Her current work as a painter and ceramic artist reflects a gradual and deliberate expansion of that visual vocabulary. Ceramics introduced a more tactile, physical relationship to making, one that depends on touch, form, weight, and surface. Painting, by contrast, opens space for color, gesture, and atmosphere. In both media, Straus is drawn to the balance between control and spontaneity. She makes work that is formally attentive yet emotionally accessible, allowing structure and feeling to coexist.

A recurring quality in Straus’s work is its intimacy. Rather than aiming for spectacle, she often turns toward the familiar: domestic spaces, family life, personal objects, and the small details that accumulate into a larger emotional landscape. This sensibility is consistent with her long history of photographing families and publishing books centered on relationships, home, and human connection. Even when her work becomes more abstract or decorative, it retains a sense of lived experience and care.

Straus’s artistic identity is also inseparable from her role as a cultural organizer and advocate. She founded and curated Piermont Straus Gallery, founded the Piermont Straus Foundation, created Rockland Culture, and helped coordinate Art in the Park and the Piermont Chamber of Commerce. These efforts demonstrate a commitment not only to her own studio work but also to building an arts ecosystem around her. That dual role — artist and cultural instigator — gives her practice a wider civic dimension. She is not only making objects and images; she is helping shape the conditions in which art can be seen, discussed, and valued.
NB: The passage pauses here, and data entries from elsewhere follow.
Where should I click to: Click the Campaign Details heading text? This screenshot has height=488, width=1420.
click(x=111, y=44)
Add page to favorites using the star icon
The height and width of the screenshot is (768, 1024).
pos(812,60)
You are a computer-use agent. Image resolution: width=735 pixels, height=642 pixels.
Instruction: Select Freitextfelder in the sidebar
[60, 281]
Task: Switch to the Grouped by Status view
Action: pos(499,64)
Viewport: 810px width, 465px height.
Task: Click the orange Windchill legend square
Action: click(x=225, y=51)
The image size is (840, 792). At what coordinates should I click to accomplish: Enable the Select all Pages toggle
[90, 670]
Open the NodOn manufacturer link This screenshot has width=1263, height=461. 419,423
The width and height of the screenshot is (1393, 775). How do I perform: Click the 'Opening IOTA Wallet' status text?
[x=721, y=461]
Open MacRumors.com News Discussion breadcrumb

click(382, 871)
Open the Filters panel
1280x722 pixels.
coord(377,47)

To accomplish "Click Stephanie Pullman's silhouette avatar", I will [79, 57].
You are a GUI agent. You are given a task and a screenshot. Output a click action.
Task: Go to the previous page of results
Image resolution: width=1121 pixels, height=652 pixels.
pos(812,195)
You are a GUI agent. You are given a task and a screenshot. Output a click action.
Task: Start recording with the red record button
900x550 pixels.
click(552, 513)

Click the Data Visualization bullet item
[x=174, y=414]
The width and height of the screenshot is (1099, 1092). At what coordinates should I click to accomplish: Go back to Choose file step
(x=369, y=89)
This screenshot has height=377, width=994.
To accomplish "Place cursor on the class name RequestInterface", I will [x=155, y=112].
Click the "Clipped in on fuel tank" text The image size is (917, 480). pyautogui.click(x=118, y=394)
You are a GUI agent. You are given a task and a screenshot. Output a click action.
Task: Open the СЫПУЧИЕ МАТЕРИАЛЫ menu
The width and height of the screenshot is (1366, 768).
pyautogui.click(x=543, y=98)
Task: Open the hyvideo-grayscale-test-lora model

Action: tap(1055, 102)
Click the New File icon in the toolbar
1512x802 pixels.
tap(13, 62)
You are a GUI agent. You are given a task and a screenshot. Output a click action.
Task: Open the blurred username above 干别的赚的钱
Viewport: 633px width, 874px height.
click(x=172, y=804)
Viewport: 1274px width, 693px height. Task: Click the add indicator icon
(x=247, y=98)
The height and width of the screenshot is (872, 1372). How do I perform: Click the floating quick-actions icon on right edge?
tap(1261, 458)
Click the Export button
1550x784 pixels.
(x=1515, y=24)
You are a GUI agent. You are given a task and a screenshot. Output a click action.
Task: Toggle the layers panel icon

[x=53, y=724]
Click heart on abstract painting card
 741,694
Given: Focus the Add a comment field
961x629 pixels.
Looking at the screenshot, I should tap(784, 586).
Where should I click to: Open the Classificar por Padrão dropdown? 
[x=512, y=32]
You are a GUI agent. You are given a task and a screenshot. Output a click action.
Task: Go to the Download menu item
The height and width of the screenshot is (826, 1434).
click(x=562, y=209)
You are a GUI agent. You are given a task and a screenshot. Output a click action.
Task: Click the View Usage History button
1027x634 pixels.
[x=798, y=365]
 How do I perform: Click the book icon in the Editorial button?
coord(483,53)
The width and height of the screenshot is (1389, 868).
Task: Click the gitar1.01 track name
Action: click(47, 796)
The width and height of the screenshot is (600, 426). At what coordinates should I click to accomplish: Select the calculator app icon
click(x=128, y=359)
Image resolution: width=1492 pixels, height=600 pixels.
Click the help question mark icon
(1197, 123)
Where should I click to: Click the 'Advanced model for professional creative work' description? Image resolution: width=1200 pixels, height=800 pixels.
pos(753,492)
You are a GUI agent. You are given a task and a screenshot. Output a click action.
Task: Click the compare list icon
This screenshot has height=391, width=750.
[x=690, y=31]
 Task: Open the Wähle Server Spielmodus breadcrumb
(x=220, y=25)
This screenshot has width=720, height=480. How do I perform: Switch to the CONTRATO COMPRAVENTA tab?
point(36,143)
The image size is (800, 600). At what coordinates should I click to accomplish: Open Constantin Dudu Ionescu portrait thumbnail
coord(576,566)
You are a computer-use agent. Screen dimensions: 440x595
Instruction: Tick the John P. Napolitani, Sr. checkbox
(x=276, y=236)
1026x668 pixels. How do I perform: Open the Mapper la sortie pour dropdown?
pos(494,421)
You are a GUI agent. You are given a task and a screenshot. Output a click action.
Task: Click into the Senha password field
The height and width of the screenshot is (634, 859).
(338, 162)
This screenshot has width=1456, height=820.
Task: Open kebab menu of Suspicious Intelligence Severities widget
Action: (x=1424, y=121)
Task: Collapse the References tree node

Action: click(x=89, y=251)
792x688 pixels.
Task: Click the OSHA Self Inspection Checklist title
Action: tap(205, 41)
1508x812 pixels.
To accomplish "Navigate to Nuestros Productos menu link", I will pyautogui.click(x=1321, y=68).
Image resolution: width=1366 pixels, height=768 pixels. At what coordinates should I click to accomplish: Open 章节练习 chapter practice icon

Her exhibition history reflects this range. She has shown photography, ceramics, and paintings in solo and group exhibitions at venues including Chrystie Street Open Studio, Chelsea Art Center, the Camera Club of New York, and Piermont Straus Gallery. Her work has also appeared in publications, films, and editorial contexts, including New England Home, the New York Times, Elle, book covers and monographs. This breadth of exposure underscores the flexibility of her vision and the way her images move across different audiences and formats.

Awards and recognition, including a New York Foundation for the Arts photography fellowship and a national juried photography competition win at the Camera Club of New York, mark important points in her career. Yet the deeper story of her practice is one of continuity: a lifelong commitment to looking closely, working carefully, and translating perception into form.

In the studio, Straus’s work brings together the disciplined eye of a photographer, the material curiosity of a ceramic artist, and the chromatic confidence of a painter. She is interested in what happens when image becomes object, when the hand leaves its trace, and when familiar things are remade with renewed attention. Her art invites viewers to slow down, notice, and enter into a quieter form of seeing.